All in all, this gives us a grand total of 14 points- we're limited to a budget of 8, currently. and this is not only with being charitabe about future updates, but also ignoring a lot of skills I'm ready to put behind to play along with the sytem, such as Sezrak supposedly knowing some robotics too (Ex-Aurora Station Director having to oversee the robotics wing of the station), or some degree of mechanical engineering (being a researcher involves some amount of building contraptions too, whether it's done in the lab, or making do in EVA with what you have on the field to survive.)

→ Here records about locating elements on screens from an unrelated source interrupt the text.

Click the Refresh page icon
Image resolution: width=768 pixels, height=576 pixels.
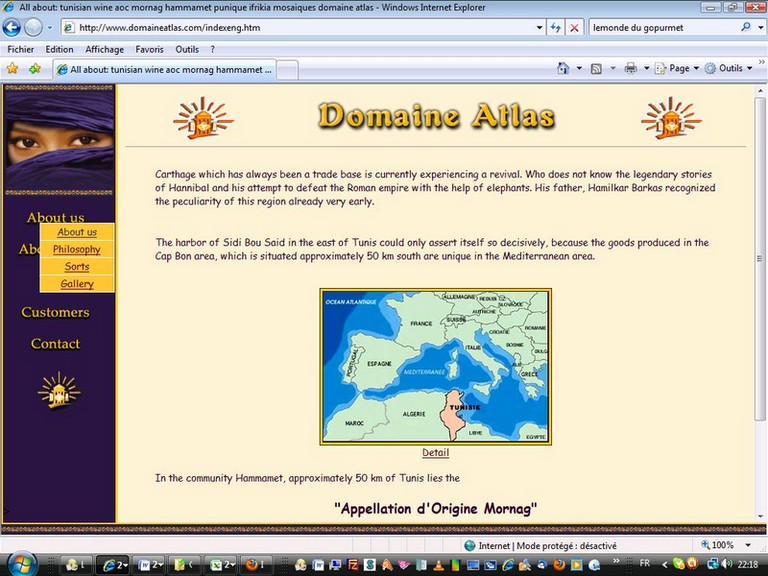[556, 27]
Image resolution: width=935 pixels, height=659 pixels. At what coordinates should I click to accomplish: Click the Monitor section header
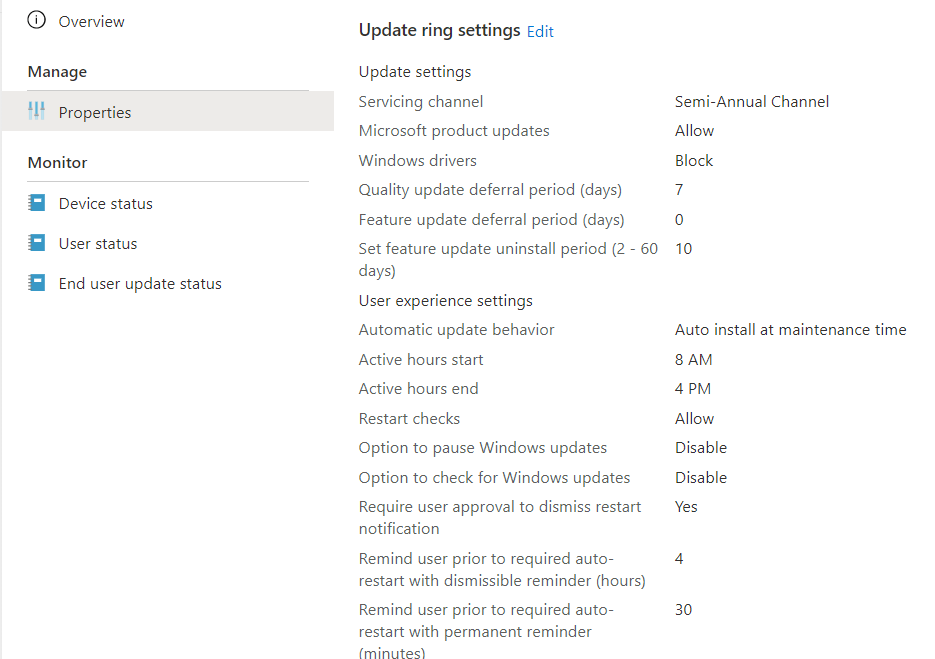coord(57,162)
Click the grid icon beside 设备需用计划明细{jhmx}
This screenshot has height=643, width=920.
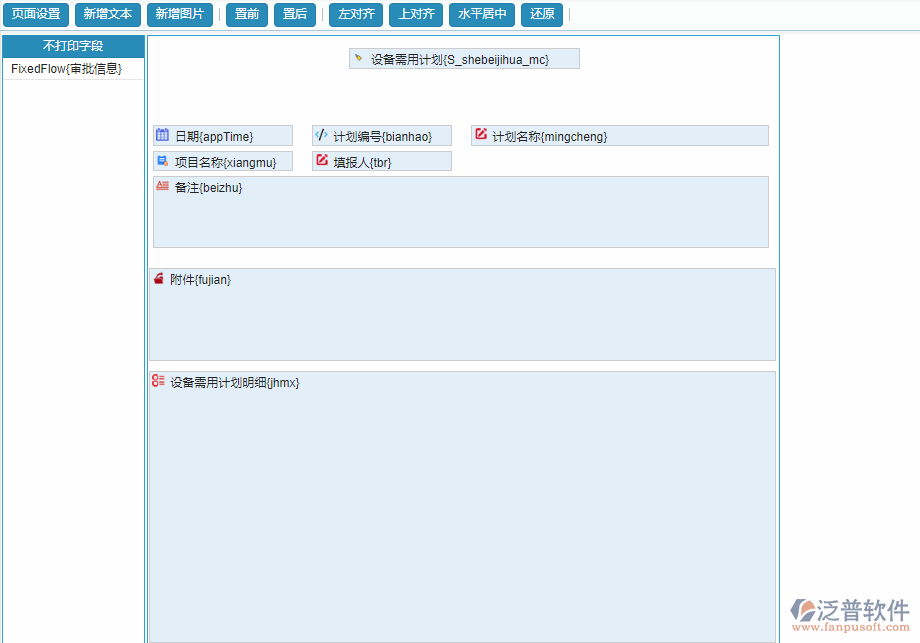click(157, 380)
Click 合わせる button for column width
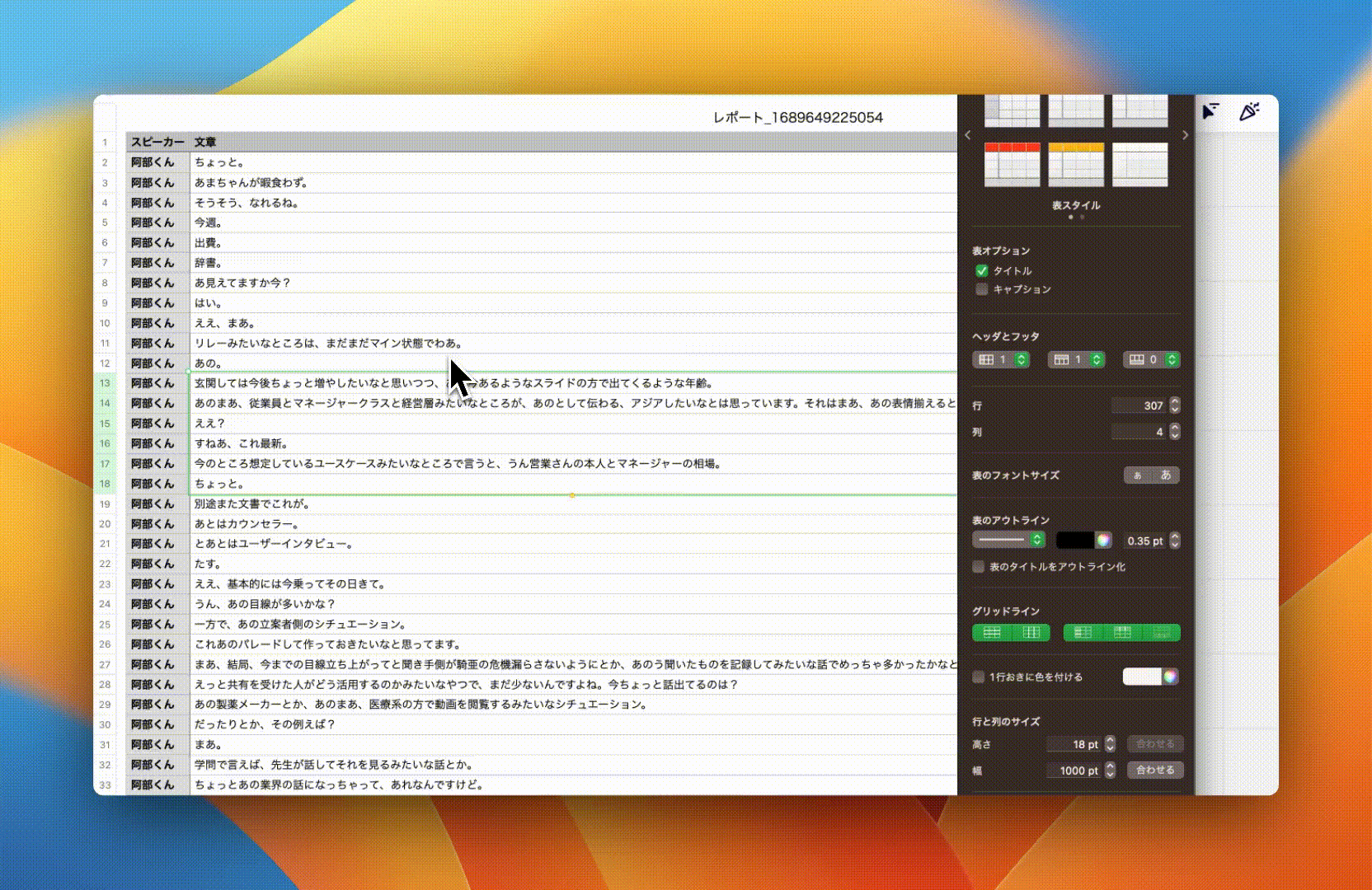The image size is (1372, 890). click(x=1155, y=771)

And note that these 14 points are not for "roleplay" skills linked to any kind of backstory, these are points that are required for the job as far as I'm concerned. A Xenoarch that can't pilot is useless, and one that can't patch themselves up to survive long-enough to walk back to their shuttle is dead at the first carp encounter. A Director that can't have at least some degree mastery of more than a single field of research is as good as any other scientist being raised to interrim head of department roles, etc.



Other issues I spotted:

  • The military education grants you familiarity with all combat skills with 4 extra points to spend, but you cannot spend these points in any way. I assume this might actually just be a bug with the menu, but we never know.
  • Oh, and a final note, you guys should check the age limits on some of these educations. I don't play any security officers, but I was made aware of the Secoff education being made for characters aged 25 and above, when the age limit for this role is 18. Oh wait this part was already brought up, I just red the whole thread again, my bad.
Edited by Captain Gecko
  • Like 1
Posted

Heya everyone, I appreciate getting all the feedback. I've seen a few outright bugs last night that I've gone ahead and fixed. But the majority of the feedback I've seen so far is on how severely restrictive the uneducated skill maximums are. I had a feeling this would be the case. So this is now my first priority to address when I get home.